The Moors, when they abandoned Andalusia, left it their architecture and much of their manners. Since it is impossible for me to speak of the latter in the language of Madame de Sévigné, I'll at least say this of Moorish architecture:—its principal trait consists in providing every house with a little garden surrounded by an elegant and graceful portico. There, during the unbearable heat of summer, when for whole weeks together the Réaumur thermometer never falls below a constant level of thirty degrees, a delicious obscurity pervades these porticoes. In the middle of the little garden there is always a fountain, monotonous and voluptuous, whose sound is all that stirs this charming retreat. The marble basin is surrounded by a dozen orange-trees and laurels.
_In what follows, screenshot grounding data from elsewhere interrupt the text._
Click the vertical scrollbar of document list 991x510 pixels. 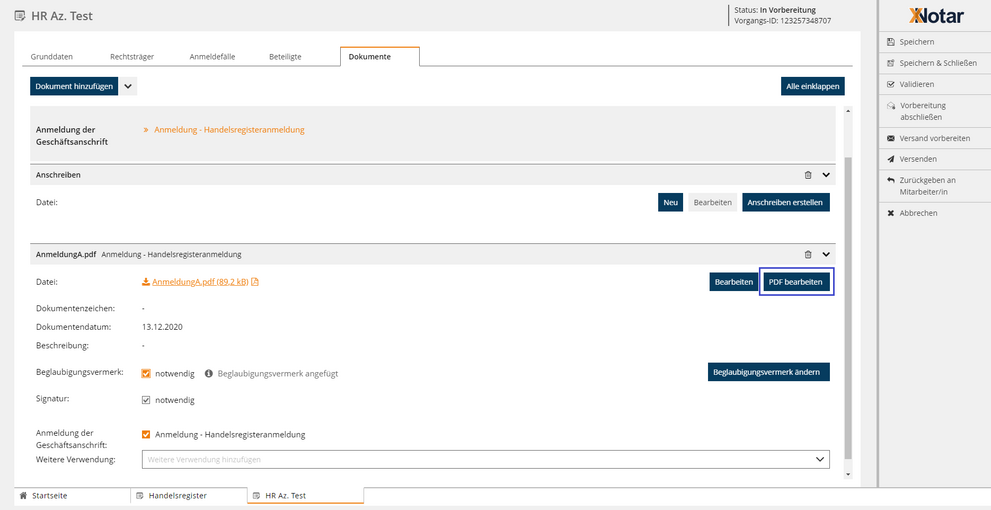pos(849,300)
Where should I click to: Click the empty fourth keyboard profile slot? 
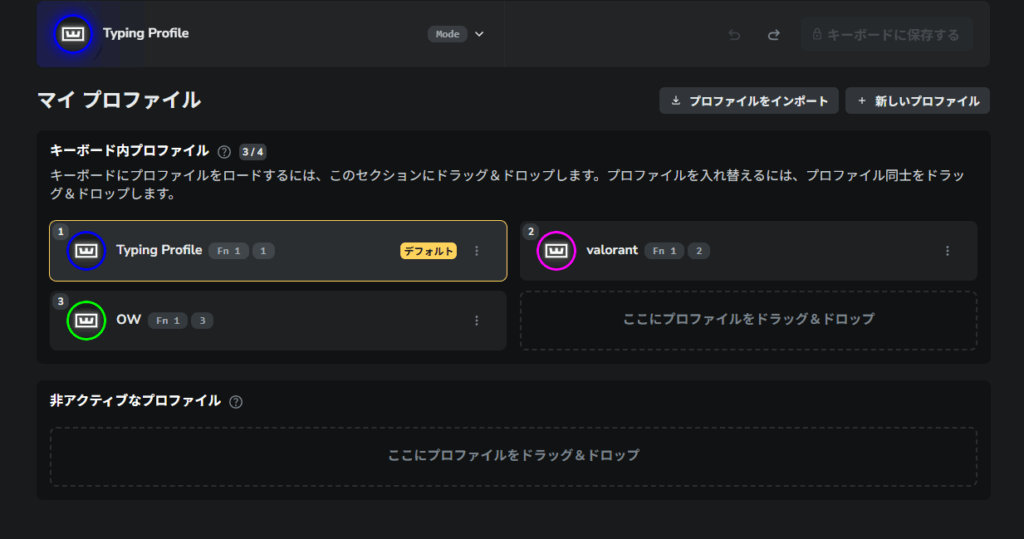click(x=748, y=320)
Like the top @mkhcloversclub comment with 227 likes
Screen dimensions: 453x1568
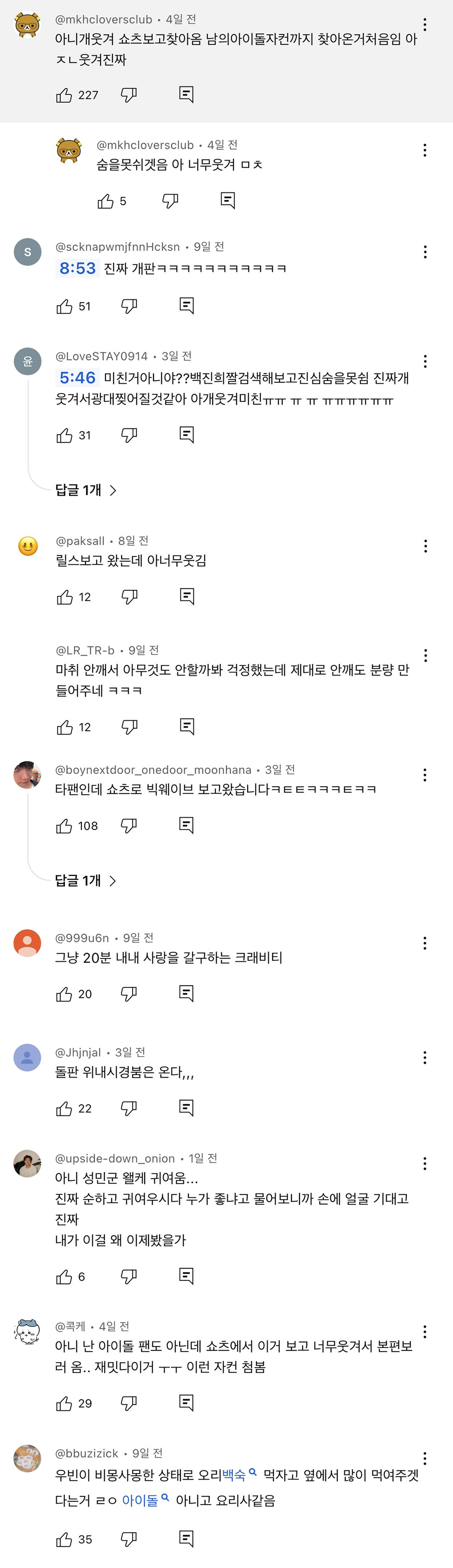click(64, 95)

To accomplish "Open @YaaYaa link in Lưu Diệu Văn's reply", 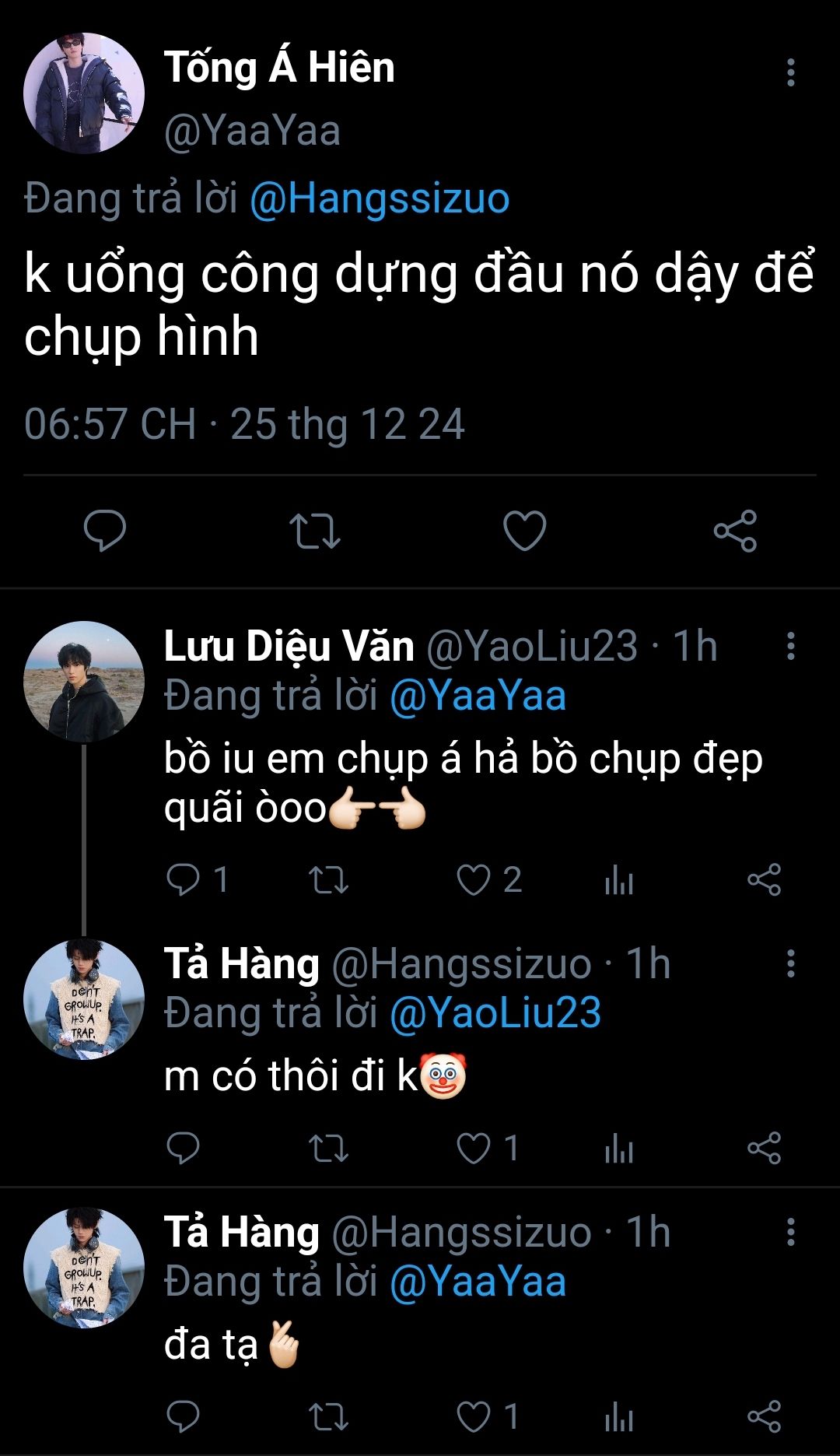I will click(478, 696).
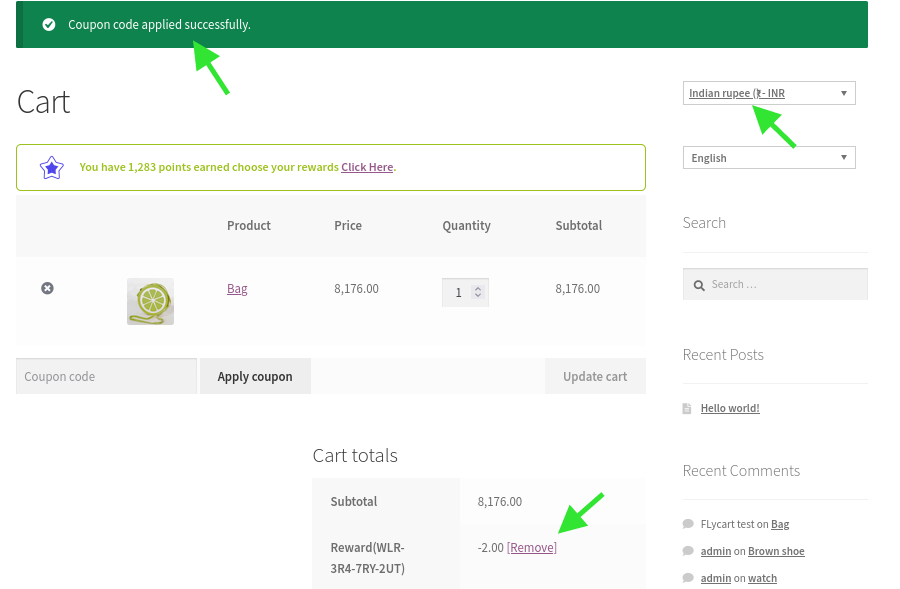Viewport: 900px width, 589px height.
Task: Open the Indian rupee currency dropdown
Action: tap(769, 93)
A thick canvas, like a tent, covers in the whole of the little garden, and, while it protects it from the rays of the sun and from the light, lets in the gentle breezes which, at midday, come down from the mountains.

There live and receive their guests the fair ladies of Andalusia: a simple black silk robe, ornamented with fringes of the same colour, and giving glimpses of a charming ankle; a pale complexion and eyes that mirror all the most fugitive shades of the most tender and ardent passion—such are the celestial beings, whom I am forbidden to bring upon the scene.

I look upon the Spanish people as the living representatives of the Middle Age.

It is ignorant of a mass of little truths (the puerile vanity of its neighbours); but it has a profound knowledge of great truths and enough character and wit to follow their consequences down to their most remote effects. The Spanish character offers a fine contrast to French intellect—hard, brusque, inelegant, full of savage pride, and unconcerned with others. It is just the contrast of the fifteenth with the eighteenth century.

Spain provides me with a good contrast; the only people, that was able to withstand Napoleon, seems to me to be absolutely lacking in the fool's honour and in all that is foolish in honour.

Instead of making fine military ordinances, of changing uniforms every six months and of wearing large spurs, Spain has general No importa.[1]

[1] See the charming Letters of M. Pecchio. Italy is full of people of this wonderful type; but, instead of letting themselves be seen, they try to keep quiet—paese della virtù scunosciuta—"Land of mute, inglorious virtue.